Description of the task: Your copy should hold only the lines from the one containing "The height and width of the screenshot is (601, 986)." through the final line of the entries, exactly as written, with no pictures.

---

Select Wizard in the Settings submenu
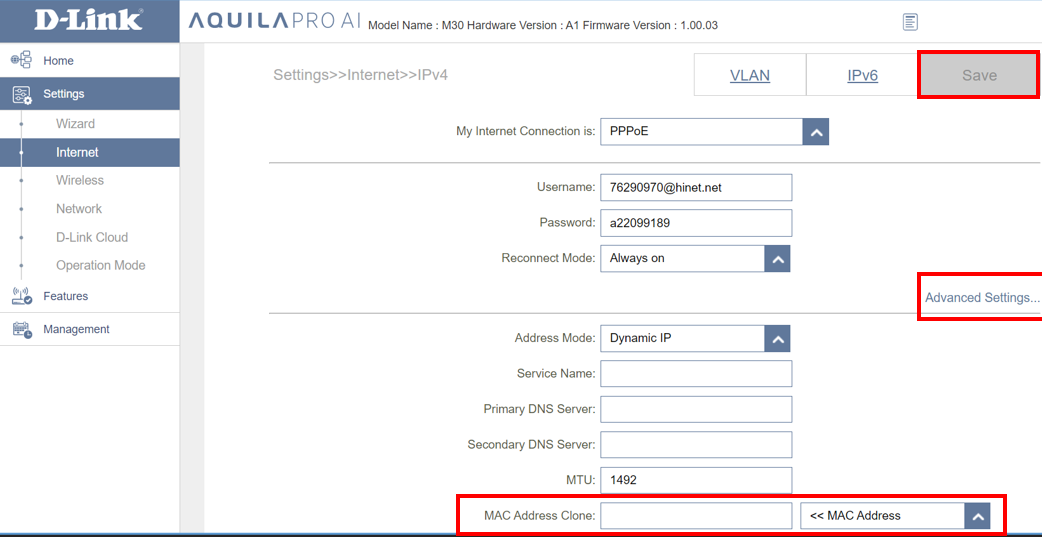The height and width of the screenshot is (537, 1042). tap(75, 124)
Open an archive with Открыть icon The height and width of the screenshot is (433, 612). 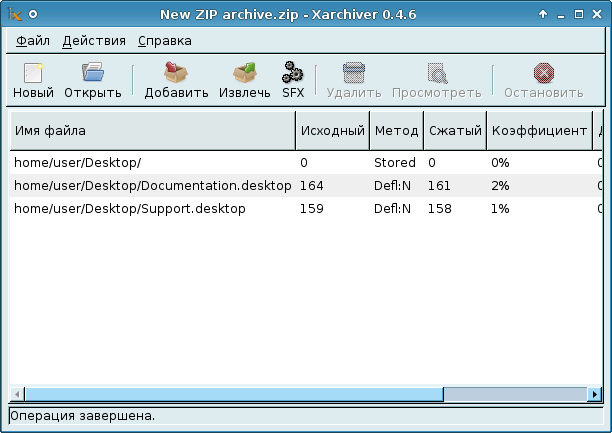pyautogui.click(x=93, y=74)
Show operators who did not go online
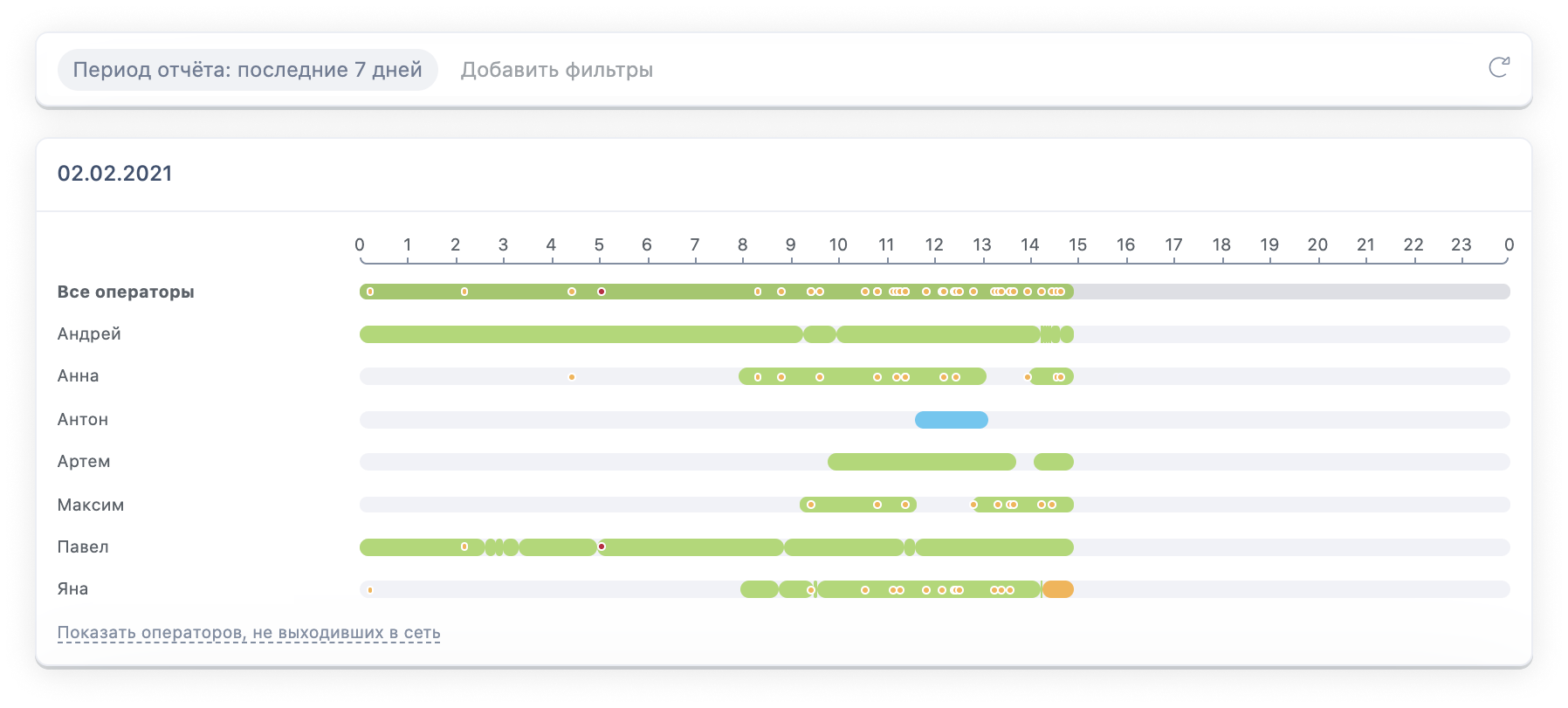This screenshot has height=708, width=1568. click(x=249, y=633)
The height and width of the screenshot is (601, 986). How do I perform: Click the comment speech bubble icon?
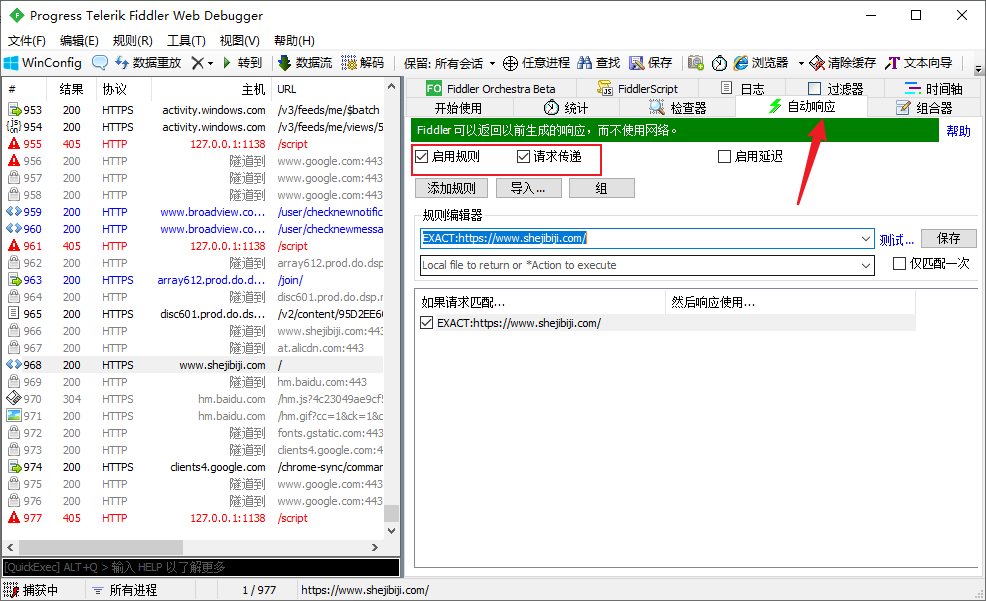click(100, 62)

---

Output for this task:
The height and width of the screenshot is (601, 986). How do I perform: Click the comment speech bubble icon?
click(100, 62)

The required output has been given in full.